The Guard is facing another shutdown mid-month if money issues and the federal government shutdown aren’t resolved.
And in Idaho, half of the state’s National Guard — 850 civilian workers — has been furloughed. If there is an emergency, such as a wildfire, the state will step in and provide funding.
No fear, though. Newly elected Republican Rep. Mark Sanford of South Carolina brought the total down a few by recalling all the furloughed workers in his office.
Shutdown meltdown: for the economy
If the weeklong government shutdown stretches to a month, it would cost the economy $50 billion.
That estimate is actually $5 billion lower than the initial estimate of Mark Zandi, chief economist for Moody’s Analytics. He lowered his forecast after the Defense Department recalled nearly half of 800,000 federal employees furloughed last week, and it appeared that Congress would quickly approve a measure to pay other furloughed workers retroactively.
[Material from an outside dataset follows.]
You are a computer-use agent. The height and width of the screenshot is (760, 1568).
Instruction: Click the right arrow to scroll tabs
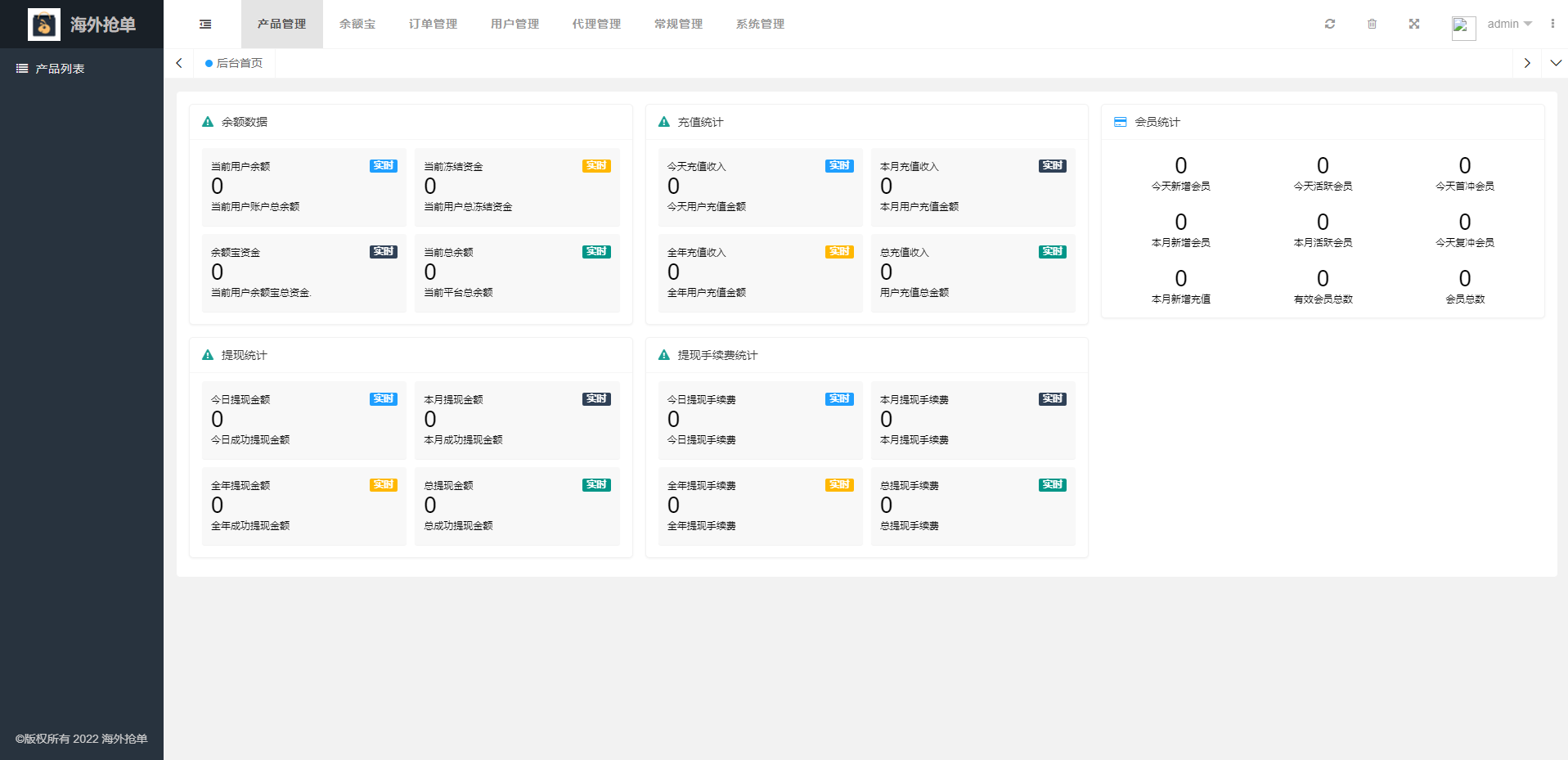click(x=1526, y=63)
That’s only the direct impact. There are indirect costs, too.
… for consumers
Fannie Mae and Freddie Mac have relaxed rules that would have kept banks from approving mortgages during the government shutdown.
Typically, Fannie and Freddie require lenders to verify a borrower’s income with the Internal Revenue Service before closing on a mortgage. But last week, some lenders reported that they could not approve the mortgages because the shutdown had severely curtailed IRS operations.
The government-backed mortgage giants have since said lenders could continue to issue new loans even without the IRS’s confirmation.
… and around the world
China and Japan, which hold a combined $2.4 trillion in U.S. debt, have called for a quick resolution to the crisis and expressed worries about the economic consequences of a default.
In the first official response by China, Vice Finance Minister Zhu Guangyao said that a solution must be found quickly in order to “ensure the safety of Chinese investments” and provide stability for economies around the globe.
A senior Japanese official, speaking to the Financial Times, said that country’s Ministry of Finance is “very worried,” and cited the market turmoil and “chaos” brought on by the failed House vote to authorize bank bailout funds in 2008.